▶ Provided text
>> begin

I also occupied myself some time with Ed's design (or Cole's...).

Again the question about the diode. I didn't get your answer, do you now think It should be placed  in current direction, or blocking the current?

As I some time ago, came across Farnsworth's patents and especially his electron multiplier, I wondered, if this could not be the principle behind the tube. The principle is (see pic), that you generate some radiation (e.g. with the help of a spark), if such an photon/electron hits a metal it will knock out several electrons out of the metal (photo effect, this works especially good if you have caesium doped silveroxide). If you now have an anonde (the anode can also be isolated!) nearby the electrons will be accelerated in the direction of the anode, but will fly through the anode and then hit the metal on the other side, and again knock out some electrons.
Now, one would certainly say, the electrons will again be decelerated after passing the anode, but here comes the trick. The cathodes are in a oscillatory loop, so that the potential will positive, when the electrons again hit a cathode.

>> end

▶ Provided data

>> begin

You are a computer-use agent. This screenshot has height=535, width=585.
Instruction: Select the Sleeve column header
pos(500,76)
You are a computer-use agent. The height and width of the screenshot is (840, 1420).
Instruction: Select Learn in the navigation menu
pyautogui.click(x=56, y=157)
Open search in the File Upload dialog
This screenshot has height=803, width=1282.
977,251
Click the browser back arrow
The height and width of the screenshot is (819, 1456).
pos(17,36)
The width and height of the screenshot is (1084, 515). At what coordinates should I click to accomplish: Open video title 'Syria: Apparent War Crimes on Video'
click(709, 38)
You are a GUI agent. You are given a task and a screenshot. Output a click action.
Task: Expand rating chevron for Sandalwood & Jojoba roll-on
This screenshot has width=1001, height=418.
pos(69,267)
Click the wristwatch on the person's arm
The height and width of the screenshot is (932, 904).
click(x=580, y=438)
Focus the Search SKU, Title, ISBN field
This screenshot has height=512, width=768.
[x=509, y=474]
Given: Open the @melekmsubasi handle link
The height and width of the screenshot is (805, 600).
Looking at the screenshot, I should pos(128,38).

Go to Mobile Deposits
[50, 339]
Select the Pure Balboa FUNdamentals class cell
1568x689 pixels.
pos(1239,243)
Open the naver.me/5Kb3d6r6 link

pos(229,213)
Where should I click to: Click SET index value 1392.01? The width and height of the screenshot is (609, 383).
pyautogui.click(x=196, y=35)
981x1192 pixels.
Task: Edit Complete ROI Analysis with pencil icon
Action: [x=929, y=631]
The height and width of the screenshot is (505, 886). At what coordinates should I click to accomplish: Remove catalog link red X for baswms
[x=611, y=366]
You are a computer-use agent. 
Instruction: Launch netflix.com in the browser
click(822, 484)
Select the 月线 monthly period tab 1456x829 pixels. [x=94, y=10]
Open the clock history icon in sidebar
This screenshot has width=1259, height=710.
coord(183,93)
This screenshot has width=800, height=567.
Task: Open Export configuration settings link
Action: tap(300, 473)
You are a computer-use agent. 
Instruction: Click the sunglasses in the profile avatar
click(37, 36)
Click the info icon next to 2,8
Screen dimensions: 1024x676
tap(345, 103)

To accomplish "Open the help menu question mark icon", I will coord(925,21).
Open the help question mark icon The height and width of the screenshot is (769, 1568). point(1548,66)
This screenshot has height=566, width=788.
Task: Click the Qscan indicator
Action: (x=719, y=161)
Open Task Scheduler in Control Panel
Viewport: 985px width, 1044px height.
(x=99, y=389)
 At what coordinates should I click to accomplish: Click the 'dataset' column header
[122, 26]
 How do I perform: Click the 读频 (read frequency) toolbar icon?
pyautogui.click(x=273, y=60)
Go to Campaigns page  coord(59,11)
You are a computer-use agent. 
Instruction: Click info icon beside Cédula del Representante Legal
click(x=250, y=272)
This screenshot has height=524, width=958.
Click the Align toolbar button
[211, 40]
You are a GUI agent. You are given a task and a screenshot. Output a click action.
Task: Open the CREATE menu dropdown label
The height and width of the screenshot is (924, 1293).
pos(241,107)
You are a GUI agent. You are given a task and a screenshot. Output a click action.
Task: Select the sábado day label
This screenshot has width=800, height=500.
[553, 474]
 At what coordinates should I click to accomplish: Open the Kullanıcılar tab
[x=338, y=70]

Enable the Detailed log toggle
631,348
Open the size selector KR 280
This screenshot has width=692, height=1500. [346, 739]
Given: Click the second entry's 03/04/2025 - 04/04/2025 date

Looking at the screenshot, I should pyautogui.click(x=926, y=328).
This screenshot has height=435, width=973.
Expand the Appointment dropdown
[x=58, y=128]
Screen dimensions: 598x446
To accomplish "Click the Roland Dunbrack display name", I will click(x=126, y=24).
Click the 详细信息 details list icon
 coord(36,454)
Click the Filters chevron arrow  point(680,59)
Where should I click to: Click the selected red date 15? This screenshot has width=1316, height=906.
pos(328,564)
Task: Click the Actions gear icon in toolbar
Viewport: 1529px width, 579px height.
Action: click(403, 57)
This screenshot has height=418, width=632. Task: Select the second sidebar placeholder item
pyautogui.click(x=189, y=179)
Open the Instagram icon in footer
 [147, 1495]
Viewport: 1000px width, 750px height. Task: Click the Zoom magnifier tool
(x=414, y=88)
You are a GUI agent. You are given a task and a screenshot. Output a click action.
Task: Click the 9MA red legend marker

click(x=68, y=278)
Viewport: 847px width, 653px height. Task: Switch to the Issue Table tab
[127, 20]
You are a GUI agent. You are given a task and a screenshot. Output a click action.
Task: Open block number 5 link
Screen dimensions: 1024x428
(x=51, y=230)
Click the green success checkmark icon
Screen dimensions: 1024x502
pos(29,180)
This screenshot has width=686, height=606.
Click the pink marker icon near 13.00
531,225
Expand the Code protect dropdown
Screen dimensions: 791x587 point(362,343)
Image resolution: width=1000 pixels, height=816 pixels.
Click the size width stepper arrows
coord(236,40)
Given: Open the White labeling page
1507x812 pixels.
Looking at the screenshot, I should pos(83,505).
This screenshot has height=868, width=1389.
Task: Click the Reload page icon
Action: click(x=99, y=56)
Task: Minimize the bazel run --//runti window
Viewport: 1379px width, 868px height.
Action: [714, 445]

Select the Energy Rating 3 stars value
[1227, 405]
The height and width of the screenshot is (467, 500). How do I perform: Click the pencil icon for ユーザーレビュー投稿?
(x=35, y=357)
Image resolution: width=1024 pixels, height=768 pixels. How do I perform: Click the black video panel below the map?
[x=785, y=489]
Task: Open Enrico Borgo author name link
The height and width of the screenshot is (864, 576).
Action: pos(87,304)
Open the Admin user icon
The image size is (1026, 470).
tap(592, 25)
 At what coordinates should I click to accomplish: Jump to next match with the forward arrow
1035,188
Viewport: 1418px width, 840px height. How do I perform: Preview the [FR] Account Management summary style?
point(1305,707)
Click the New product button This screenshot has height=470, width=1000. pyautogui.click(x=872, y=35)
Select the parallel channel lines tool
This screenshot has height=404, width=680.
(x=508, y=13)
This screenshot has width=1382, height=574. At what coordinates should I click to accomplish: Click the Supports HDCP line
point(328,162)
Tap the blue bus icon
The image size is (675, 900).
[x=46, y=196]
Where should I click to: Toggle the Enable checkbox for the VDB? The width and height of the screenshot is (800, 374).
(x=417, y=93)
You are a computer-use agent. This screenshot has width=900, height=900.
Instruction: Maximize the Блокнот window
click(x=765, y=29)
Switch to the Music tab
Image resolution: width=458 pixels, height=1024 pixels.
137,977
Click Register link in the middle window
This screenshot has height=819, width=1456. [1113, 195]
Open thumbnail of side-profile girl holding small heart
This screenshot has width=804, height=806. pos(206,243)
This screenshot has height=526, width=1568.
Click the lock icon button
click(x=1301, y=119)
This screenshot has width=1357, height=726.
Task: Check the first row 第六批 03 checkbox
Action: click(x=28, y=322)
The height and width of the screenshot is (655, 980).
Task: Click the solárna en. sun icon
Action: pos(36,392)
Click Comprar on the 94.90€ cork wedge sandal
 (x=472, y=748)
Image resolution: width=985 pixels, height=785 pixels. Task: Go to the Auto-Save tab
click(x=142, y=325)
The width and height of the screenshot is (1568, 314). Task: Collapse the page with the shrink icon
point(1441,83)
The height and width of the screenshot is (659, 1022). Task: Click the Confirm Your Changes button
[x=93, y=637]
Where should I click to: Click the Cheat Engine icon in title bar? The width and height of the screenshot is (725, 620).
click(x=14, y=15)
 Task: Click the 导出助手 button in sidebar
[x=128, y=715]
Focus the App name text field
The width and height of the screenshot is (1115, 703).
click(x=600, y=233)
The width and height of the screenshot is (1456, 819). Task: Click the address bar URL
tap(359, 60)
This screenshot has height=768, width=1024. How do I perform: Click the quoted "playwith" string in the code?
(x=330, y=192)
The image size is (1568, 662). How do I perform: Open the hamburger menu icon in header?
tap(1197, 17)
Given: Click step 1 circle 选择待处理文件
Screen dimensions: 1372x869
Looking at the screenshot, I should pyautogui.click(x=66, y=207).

>> end

▶ Goal 1
Format the rows as a Markdown table with the columns No. and Line. Include every row from the first one up to and including the line with "Action: [x=929, y=631]", and omit blank lines.
▶ Goal 2
Resume the text on Farnsworth's electron multiplier from where it stops.

▶ Right answer 1
| No. | Line |
|---|---|
| 1 | You are a computer-use agent. This screenshot has height=535, width=585. |
| 2 | Instruction: Select the Sleeve column header |
| 3 | pos(500,76) |
| 4 | You are a computer-use agent. The height and width of the screenshot is (840, 1420). |
| 5 | Instruction: Select Learn in the navigation menu |
| 6 | pyautogui.click(x=56, y=157) |
| 7 | Open search in the File Upload dialog |
| 8 | This screenshot has height=803, width=1282. |
| 9 | 977,251 |
| 10 | Click the browser back arrow |
| 11 | The height and width of the screenshot is (819, 1456). |
| 12 | pos(17,36) |
| 13 | The width and height of the screenshot is (1084, 515). At what coordinates should I click to accomplish: Open video title 'Syria: Apparent War Crimes on Video' |
| 14 | click(709, 38) |
| 15 | You are a GUI agent. You are given a task and a screenshot. Output a click action. |
| 16 | Task: Expand rating chevron for Sandalwood & Jojoba roll-on |
| 17 | This screenshot has width=1001, height=418. |
| 18 | pos(69,267) |
| 19 | Click the wristwatch on the person's arm |
| 20 | The height and width of the screenshot is (932, 904). |
| 21 | click(x=580, y=438) |
| 22 | Focus the Search SKU, Title, ISBN field |
| 23 | This screenshot has height=512, width=768. |
| 24 | [x=509, y=474] |
| 25 | Given: Open the @melekmsubasi handle link |
| 26 | The height and width of the screenshot is (805, 600). |
| 27 | Looking at the screenshot, I should pos(128,38). |
| 28 | Go to Mobile Deposits |
| 29 | [50, 339] |
| 30 | Select the Pure Balboa FUNdamentals class cell |
| 31 | 1568x689 pixels. |
| 32 | pos(1239,243) |
| 33 | Open the naver.me/5Kb3d6r6 link |
| 34 | pos(229,213) |
| 35 | Where should I click to: Click SET index value 1392.01? The width and height of the screenshot is (609, 383). |
| 36 | pyautogui.click(x=196, y=35) |
| 37 | 981x1192 pixels. |
| 38 | Task: Edit Complete ROI Analysis with pencil icon |
| 39 | Action: [x=929, y=631] |

▶ Right answer 2
He also said, that it is certainly also possible to connect the two cathodes and use them as one cathode, but then, the oscillatory frequency has to be doubled (as in the picture). Then you could also make a spherical (cylindrical) cathode with the anode in the middle. He also described this already in his patent.

(http://img89.imageshack.us/img89/5370/electronmultiplieryg0.gif)
Pic from patent US2071516

Now certainly, there are some differences to Ed's (Cole's) Tube. BTW: I think the tube did really look like he described it in the patent, as Ed certainly knew how  Cole's Tube looked. But unfortuantely he didn't really knew how it worked, and therefore was not able to replicate an usable working copy.
The main diffference between a farnsworth multiplier and the CSET would certainly be, that the anode is solid, and electrons will not be able to pass through it. But there it is possible he make another trick. What if you just before the electrons would hit the anode would  generate a spark and  decharge the anode. The electrons which would be knocked out, would remain there, but if then they "see" the battery 12V , for due to the arc the path is conducting. the electrons would move to the battery plus pole. (In this respect the diode would have the right direction in the schema). At the same time they would deliver additional energy to the spark which would again be emmitted to the metal plates. Like that, more and more electrons would be drawn from the tube, until the metal plates would have such a high voltage, that even if they oscillate, the anode is not anymore able to attract the electrons. Therefore you have to make a spark gap, so that the metal cathodes can again draw some electrons (this you can also see in the patent circuit and in the bedini notes).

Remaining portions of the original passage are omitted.